[Data to use]
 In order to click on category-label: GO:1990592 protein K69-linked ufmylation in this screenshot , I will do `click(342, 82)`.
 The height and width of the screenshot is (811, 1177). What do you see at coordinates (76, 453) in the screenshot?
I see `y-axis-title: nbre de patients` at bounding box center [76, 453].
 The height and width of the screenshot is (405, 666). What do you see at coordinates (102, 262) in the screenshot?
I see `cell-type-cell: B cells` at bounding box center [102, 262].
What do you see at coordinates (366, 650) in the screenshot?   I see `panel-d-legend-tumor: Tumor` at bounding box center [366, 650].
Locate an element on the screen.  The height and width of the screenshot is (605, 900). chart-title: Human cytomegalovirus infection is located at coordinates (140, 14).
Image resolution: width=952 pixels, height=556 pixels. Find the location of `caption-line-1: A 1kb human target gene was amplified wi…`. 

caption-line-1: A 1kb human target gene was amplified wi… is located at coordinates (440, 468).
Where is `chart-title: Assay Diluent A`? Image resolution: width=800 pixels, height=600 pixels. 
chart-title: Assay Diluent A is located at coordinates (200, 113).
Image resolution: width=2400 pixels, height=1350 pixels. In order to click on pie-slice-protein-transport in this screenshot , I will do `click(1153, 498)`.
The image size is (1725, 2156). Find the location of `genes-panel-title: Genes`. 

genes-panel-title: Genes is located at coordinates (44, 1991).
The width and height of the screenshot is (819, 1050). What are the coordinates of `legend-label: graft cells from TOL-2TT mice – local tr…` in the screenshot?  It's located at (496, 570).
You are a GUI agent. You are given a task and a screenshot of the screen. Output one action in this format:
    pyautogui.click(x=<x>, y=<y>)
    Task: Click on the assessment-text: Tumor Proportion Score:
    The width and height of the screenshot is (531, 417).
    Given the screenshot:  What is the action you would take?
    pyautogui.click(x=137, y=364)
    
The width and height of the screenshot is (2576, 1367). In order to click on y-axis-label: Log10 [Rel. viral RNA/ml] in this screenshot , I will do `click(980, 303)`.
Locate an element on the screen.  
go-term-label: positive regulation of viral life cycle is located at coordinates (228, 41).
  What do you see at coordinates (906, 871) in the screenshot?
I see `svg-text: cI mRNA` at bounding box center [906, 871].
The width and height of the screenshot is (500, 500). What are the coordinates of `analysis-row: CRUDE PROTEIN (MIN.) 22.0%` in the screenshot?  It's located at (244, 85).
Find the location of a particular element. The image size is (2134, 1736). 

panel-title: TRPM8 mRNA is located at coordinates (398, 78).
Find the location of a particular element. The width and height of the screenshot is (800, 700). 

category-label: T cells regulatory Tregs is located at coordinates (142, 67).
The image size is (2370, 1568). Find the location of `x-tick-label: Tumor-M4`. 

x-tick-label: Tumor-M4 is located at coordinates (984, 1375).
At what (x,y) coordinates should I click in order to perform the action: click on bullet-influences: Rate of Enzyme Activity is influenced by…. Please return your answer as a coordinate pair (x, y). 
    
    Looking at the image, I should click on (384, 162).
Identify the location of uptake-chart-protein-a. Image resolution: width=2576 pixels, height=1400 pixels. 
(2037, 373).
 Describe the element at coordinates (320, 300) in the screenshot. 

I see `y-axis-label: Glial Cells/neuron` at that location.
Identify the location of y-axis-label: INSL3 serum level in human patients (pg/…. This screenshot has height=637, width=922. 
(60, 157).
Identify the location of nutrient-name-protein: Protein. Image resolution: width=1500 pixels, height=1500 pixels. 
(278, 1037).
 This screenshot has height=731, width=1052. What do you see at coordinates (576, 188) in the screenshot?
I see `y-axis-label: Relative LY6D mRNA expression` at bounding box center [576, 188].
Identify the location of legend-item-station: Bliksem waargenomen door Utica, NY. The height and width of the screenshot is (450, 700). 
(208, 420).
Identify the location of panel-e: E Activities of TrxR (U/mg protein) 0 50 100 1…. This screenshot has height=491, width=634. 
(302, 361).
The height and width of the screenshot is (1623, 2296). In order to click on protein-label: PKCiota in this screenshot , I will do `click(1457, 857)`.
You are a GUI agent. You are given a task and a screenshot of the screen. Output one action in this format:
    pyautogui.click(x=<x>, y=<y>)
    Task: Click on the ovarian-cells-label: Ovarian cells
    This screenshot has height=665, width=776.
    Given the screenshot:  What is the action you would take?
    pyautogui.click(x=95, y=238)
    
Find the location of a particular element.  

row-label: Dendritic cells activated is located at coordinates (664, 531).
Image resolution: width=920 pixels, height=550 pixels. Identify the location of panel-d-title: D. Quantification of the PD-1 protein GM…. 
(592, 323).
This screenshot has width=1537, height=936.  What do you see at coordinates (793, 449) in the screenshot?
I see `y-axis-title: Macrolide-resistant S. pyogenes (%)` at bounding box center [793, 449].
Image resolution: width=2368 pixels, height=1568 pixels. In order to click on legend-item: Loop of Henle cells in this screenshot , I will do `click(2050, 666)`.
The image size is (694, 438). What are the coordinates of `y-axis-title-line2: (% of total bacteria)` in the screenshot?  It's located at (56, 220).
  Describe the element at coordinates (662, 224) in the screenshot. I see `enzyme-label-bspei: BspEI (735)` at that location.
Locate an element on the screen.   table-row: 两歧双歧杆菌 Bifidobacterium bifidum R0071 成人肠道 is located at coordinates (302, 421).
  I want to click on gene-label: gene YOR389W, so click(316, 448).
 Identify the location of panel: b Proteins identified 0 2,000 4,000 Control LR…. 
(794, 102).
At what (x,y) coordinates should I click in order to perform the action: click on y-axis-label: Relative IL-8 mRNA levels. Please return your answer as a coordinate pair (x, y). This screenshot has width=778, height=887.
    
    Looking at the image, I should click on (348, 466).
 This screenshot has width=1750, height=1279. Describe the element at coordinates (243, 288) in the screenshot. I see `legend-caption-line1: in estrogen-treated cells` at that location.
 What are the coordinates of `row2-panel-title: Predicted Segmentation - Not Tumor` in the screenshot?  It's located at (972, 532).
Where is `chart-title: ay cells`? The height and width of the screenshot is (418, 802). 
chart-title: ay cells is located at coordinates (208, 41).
[/Data to use]
Work required: All that is needed is the opening run of the data, given again exactly: please include every line from the first through the line with "The width and height of the screenshot is (531, 417).", both ends kept.

Finished exercise:
 In order to click on category-label: GO:1990592 protein K69-linked ufmylation in this screenshot , I will do `click(342, 82)`.
 The height and width of the screenshot is (811, 1177). What do you see at coordinates (76, 453) in the screenshot?
I see `y-axis-title: nbre de patients` at bounding box center [76, 453].
 The height and width of the screenshot is (405, 666). What do you see at coordinates (102, 262) in the screenshot?
I see `cell-type-cell: B cells` at bounding box center [102, 262].
What do you see at coordinates (366, 650) in the screenshot?   I see `panel-d-legend-tumor: Tumor` at bounding box center [366, 650].
Locate an element on the screen.  The height and width of the screenshot is (605, 900). chart-title: Human cytomegalovirus infection is located at coordinates (140, 14).
Image resolution: width=952 pixels, height=556 pixels. Find the location of `caption-line-1: A 1kb human target gene was amplified wi…`. 

caption-line-1: A 1kb human target gene was amplified wi… is located at coordinates (440, 468).
Where is `chart-title: Assay Diluent A`? Image resolution: width=800 pixels, height=600 pixels. 
chart-title: Assay Diluent A is located at coordinates (200, 113).
Image resolution: width=2400 pixels, height=1350 pixels. In order to click on pie-slice-protein-transport in this screenshot , I will do `click(1153, 498)`.
The image size is (1725, 2156). Find the location of `genes-panel-title: Genes`. 

genes-panel-title: Genes is located at coordinates (44, 1991).
The width and height of the screenshot is (819, 1050). What are the coordinates of `legend-label: graft cells from TOL-2TT mice – local tr…` in the screenshot?  It's located at (496, 570).
You are a GUI agent. You are given a task and a screenshot of the screen. Output one action in this format:
    pyautogui.click(x=<x>, y=<y>)
    Task: Click on the assessment-text: Tumor Proportion Score:
    The width and height of the screenshot is (531, 417).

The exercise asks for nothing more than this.